Effective Aug. 1, 2026, Assembly Bill (AB) 1155 will require California law schools to give students academic credit for externships even when paid. Traditionally, schools exercised discretion to prohibit students from receiving both compensation and school credit for externships, often forcing students to choose between financial stability and academic progress.
The McGeorge School of Law Student Bar Association sponsored the bill, and Assemblymember Mike Fong (D-Alhambra) introduced it to the floor. AB 1155 enjoyed broad-based support as it moved through the legislature, registering zero "no" votes in the Assembly and Senate before passing on Oct. 3, 2025.
The parameters set forth in AB 1155 are clear. It only applies to J.D., LL.M. and S.J.D. students in good academic standing. "Externship" is field placement work at state agencies, nonprofits, NGOs or private firms that satisfy law school requirements. "Compensation" includes stipends, hourly wages, travel reimbursements and employer benefits.
Substantively, AB 1155 does not require externship sites to compensate students--that remains at the employer's discretion. Rather, it protects students when they do secure paid externships. It prevents law schools from denying academic credit simply because an externship is compensated, and from charging additional fees for placements. It also bars employers from requiring students to commit to future employment in exchange for pay, while protecting employers from workers' compensation liability.
The significance of AB 1155 lies in the socioeconomic equity gap in California legal education created, in part, by the intersection of steep tuition and high cost of living. The bill's Assembly Higher Education analysis by Kevin Powers reported striking statistics. J.D. program tuition at ABA-approved California schools averages nearly $175,000 and $75,000 at California-accredited schools. This burden weighs especially heavy on first-generation law students, who comprise one-third of statewide enrollment. These costs are then compounded by location. California law schools cluster in expensive metropolitan areas--Los Angeles, the Bay, San Diego and Sacramento--where living costs exceed the national average by 20%- to 70%. Consequently, many students must work during school to make ends meet.

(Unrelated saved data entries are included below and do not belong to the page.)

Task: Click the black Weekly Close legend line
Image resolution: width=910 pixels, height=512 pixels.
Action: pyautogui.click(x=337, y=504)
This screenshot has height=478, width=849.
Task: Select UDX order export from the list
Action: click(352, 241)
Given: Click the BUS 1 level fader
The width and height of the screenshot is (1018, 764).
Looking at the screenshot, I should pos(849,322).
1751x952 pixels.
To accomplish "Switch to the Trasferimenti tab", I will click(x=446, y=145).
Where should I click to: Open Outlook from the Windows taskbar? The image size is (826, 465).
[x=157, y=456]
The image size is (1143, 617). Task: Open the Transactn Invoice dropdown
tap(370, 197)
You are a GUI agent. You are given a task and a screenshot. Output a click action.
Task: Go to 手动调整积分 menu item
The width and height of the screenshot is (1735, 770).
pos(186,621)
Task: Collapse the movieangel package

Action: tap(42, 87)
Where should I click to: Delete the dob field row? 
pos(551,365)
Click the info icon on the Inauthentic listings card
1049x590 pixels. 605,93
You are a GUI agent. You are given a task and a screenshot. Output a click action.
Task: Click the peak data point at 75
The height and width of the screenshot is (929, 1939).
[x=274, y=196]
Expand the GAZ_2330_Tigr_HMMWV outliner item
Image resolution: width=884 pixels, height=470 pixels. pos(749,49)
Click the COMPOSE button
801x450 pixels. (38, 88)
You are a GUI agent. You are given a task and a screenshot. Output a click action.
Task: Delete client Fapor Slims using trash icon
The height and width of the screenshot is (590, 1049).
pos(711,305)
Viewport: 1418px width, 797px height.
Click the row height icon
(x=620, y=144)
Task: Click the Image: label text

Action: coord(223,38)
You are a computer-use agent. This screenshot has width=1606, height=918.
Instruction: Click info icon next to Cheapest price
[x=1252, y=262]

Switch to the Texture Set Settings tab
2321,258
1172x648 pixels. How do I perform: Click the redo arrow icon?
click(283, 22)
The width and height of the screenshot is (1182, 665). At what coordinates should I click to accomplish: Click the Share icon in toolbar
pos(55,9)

Enter ABA and California accreditation standards mandating experiential learning credits during law school. Routinely, schools would withhold those credits when externships were paid. Consequently, externships intensified financial pressures despite their potential as income sources. Economically disadvantaged students, disproportionately those of color, would face an impossible choice: either bear a triple burden of unpaid externship work, paid employment and full-time coursework, or take out additional loans to focus on externships and school. Thirty-five percent of law students face anticipated debt exceeding $120,000.
AB 1155 is finally chipping away at these economic barriers, at least in most California law schools. It is notably not binding against the University of California. Instead, its requirements are "requests" upon the school's regents, who can decide to apply them through resolution. Still, it is progress. More students will receive credit for experiential learning opportunities that also help pay the bills. In time, its impact will proliferate, advancing socioeconomic diversity across the California legal profession at large.
Joe O'Hanlon and Meg Czeisler are attorneys at Panish | Shea | Ravipudi LLP.